Five9

Improving qualified leads through a consistent user testing schedule and focused design fixes.

There's More

Gathering our Baseline

One of the challenges the Five9 digital team faced was gathering feedback from other internal groups. We particularly wanted to get the sales team's feedback on personas, their team's goals, content gaps, and how the website facilitated their conversations.

We discovered that sales interfaces with 3 different groups: Enterprise teams who are concerned with scalability and security, mid-market teams who are concerned with speed of execution, and small businesses who are concerned with simplicity and cost. With these sub-personas identified we were able to enhance Five9's 2 persona groups and build a comprehensive customer journey map.

Prioritizing Solutions over Features

On of the key learnings was that prospects buy solutions, not features. When Five9 is compared to other call center software, they lose out 90% of the time. In order to be competitive we needed to shift the narrative from "Here are all of our features." to "Here's how our features will solve your problems."

Our first design project was to re-imagine the capability story. We wanted to show the value of each feature by incorporating relevant testimonials and quantitative data alongside the story. This was a large shift in strategy and our gamble paid off. After the launch of our new capability pages, Five9 saw a 200% increase in Demo form submissions.

Original Design

New Design

Expanding Success into Menu Experience

Our success with the capability page designs sparked a renewed interest in navigation experience. We started this process with a tree test built in Optimial Workshop to determine where the the current navigation fell short.

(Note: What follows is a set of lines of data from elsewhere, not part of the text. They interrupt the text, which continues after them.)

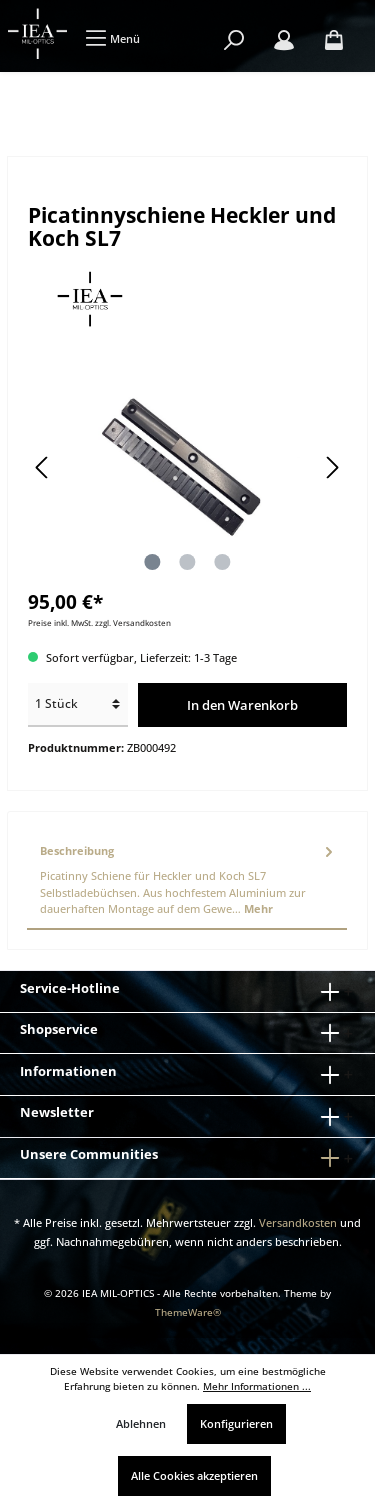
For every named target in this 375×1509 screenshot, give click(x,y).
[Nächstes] (332, 467)
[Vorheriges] (43, 467)
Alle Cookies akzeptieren (194, 1475)
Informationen (68, 1071)
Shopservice (59, 1029)
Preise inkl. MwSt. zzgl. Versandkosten (99, 622)
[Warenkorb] (334, 40)
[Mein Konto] (284, 40)
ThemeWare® (188, 1312)
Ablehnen (141, 1423)
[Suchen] (234, 40)
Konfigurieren (236, 1423)
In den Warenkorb (242, 705)
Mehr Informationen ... (257, 1386)
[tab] (187, 881)
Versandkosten (298, 1222)
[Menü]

We learned that we needed to find ways to bring people into Five9's content. The current menu used a lot of internal lingo that prospects did not understand.

Tree Test Results

Testing Menu Variations

Based off of the tree test, we worked with Five9's Marketing and Product teams to build and test 3 additional navigations that met the organizational goals as well as user needs. We weren't able to help the team reduce the amount of menu items, but we were able to organize the many links into understandable categories.

Tree Test Results

Original Design

New Design

New Menu. Now Mobile.

The new navigation increased clicks into the capability pages by 42% on desktop devices. The team's focus shifted to the mobile because with such a large menu the experience needed to be streamlined. We A/B/C/D a few mobile menu designs the team requested and one of my creations. Surprisingly, my design was preferred by our testers because we defined clickable areas and removed 1 menu layer.